![prodiscover basic image conversion prodiscover basic image conversion](https://samsclass.info/121/proj/ppr5.png)
If you're using ProDiscover, you can use the Tools -> Image Conversion Tools -> VMWare Support for DD Images. To get the dd image to begin with, you can use ProDiscover, Helix, straight dd, or even FTK Imager Lite. Okay, so now, how do we do this? How do we start with just a dd image, and get to a read-only drive letter (ie., F:\, G:\) so that we can point an AV scanner or some other tool at it? Mounting the image as a drive letter lets you dig into aspects of forensic analysis that while accessible via commercial forensic analysis applications, may be somewhat easier to grasp and work with, particularly for new students, or junior members of an IR/CF team or CSIRT. Would that be useful?Īnother use of something like this is for forensic analysis training.
![prodiscover basic image conversion prodiscover basic image conversion](https://media.cheggcdn.com/study/3cb/3cb31020-68c6-4d4f-bfac-8f56cedb3b75/5647-8-4HOP-i2.png)
Or, the tool would collect the audit policy from the system, check the Registry entries for the Event Logs, and then collect statistics from the Event Log files themselves, or automatically parse the Event Log files to. So what if we had a script or a tool that would run through an image, pulling things out for us each time.all automated so that we wouldn't have to remember all of the different places could look, but at the same time, its all documented? Say, the tool would check to see if the Recycle Bin had been disabled, and then move on to parsing the INFO2 file for one user, or all users. Sometimes you may be in a rush or under pressure, and may forget something that you would normally look for. However, even though these packages ship with scripts to do some initial data collection and parsing for us, sometimes, they aren't as complete as they could be, or we'd like them to be, and it takes forever to get scripts updated because the few folks that actually write their own scripts are busy with other things.

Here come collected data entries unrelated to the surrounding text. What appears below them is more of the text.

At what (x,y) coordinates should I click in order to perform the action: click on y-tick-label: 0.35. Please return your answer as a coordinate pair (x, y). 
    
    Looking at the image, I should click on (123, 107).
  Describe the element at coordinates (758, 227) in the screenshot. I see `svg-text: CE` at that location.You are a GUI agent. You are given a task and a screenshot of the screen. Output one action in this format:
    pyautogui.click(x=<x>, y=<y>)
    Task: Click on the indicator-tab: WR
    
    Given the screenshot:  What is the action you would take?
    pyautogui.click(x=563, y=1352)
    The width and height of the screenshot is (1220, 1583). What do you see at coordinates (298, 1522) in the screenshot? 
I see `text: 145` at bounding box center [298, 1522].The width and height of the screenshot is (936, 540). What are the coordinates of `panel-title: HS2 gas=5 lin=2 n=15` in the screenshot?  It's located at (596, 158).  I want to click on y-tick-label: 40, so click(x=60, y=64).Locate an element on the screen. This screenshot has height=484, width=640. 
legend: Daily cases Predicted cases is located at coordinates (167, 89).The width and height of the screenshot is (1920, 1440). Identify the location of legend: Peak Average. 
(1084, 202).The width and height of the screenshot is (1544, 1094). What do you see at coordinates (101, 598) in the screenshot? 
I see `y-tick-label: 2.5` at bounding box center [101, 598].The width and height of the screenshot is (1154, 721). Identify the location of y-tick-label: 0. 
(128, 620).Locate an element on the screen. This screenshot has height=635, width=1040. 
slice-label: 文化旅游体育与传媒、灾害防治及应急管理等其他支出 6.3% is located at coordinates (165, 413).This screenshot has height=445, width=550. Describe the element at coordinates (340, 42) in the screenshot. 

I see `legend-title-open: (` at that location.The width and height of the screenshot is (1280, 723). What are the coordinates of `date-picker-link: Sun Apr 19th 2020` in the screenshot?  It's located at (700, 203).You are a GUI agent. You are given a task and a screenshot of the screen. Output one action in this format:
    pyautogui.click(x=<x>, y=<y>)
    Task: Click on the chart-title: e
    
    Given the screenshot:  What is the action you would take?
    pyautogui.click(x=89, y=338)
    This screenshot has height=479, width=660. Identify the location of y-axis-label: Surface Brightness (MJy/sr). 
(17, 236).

PRODISCOVER BASIC IMAGE CONVERSION SOFTWARE
Most often we do this through our forensic analysis software package, such as ProDiscover or EnCase. Also, this is something you may want to do when you may be faced with the " Trojan Defense".Īnother thought/useful option is this - we all have things that we look for everytime we open an acquired image of a Windows system, and there are other things that we look for on a case-by-case basis. This may save you a great deal of time trying to locate hacker tools by hand. For example, during an intrusion case, one thing you may want to do is scan the image with AV software.
PRODISCOVER BASIC IMAGE CONVERSION PRO
I specifically mentioned the use of Mount Image Pro for mounting a dd image as a read-only file structure, which opens up some areas of analysis that many may benefit from using. One of the things I mentioned in my new book was an alternative analysis method for performing computer forensic analysis.